Pembelian akan tanah bertahap
dilakukan pada saat Anda telah merasa cocok , dan sudah suka dengan
tanah itu. Setelah itu Anda lakukan proses tawar menawar dengan pemilik
tanah, dan melakukan pembayaran tanah dengan bertahap. Dalam
pembayaran tanah bertahap dilakukan sesuai kesepakan kedua belah
pihak.
Pembayaran bertahap atas pembelian tanah sangatlah menguntungkan Anda.
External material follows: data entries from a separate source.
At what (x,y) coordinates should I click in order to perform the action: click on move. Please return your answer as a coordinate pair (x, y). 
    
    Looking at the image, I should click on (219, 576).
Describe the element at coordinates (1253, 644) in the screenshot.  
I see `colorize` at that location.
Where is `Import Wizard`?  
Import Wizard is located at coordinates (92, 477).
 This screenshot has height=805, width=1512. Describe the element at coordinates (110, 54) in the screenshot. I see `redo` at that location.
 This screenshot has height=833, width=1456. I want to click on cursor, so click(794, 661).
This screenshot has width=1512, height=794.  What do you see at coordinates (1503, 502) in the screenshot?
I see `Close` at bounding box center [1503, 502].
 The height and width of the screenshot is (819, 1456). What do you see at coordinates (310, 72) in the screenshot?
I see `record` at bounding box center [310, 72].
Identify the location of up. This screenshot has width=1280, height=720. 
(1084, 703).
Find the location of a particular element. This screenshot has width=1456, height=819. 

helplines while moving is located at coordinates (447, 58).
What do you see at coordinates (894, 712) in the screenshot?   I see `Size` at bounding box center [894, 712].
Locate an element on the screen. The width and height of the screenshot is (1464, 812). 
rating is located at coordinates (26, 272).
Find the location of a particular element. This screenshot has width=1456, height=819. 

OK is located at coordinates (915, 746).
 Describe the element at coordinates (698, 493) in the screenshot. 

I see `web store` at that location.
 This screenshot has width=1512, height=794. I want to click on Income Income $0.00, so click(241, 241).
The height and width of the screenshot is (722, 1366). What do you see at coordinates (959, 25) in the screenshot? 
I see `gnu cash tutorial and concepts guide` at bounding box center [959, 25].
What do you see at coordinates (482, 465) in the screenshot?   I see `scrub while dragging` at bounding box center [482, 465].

Misal Anda bisa menekan modal menjadi modal yang lebih sedikit , dan
pastinya Anda akan mempunyai tingkat pengembalian modal lebih baik ,
dibanding dengan cara pembelian putus.
3. Anda bisa melakukan kerjasama kepemilikian dengan para pemilik
tanah. Hal ini Anda lakukan apabila Anda tidak mempunyai tanah sendiri
untuk bisnis Anda ini. Intinya, berdasar unit tanah yang hendak dijual
nantinya. Dan disini , pemilik tanah pun akan diberi hasil keuntungan
atas kepemilikannya.
Keuntungan untuk Anda pada saat dengan melakukan cara ini yakni Anda
(sebagai developer) akan dapat menekan modal seminimal mungkin. Dan
umumnya komposisi biaya tanah pada usaha developer lebih kurang 20% dari
harga jualnya. Hal ini tentu akan memberi tingkat pengembalian modal
yang memang jauh lebih baik dari pada sistem lainnya.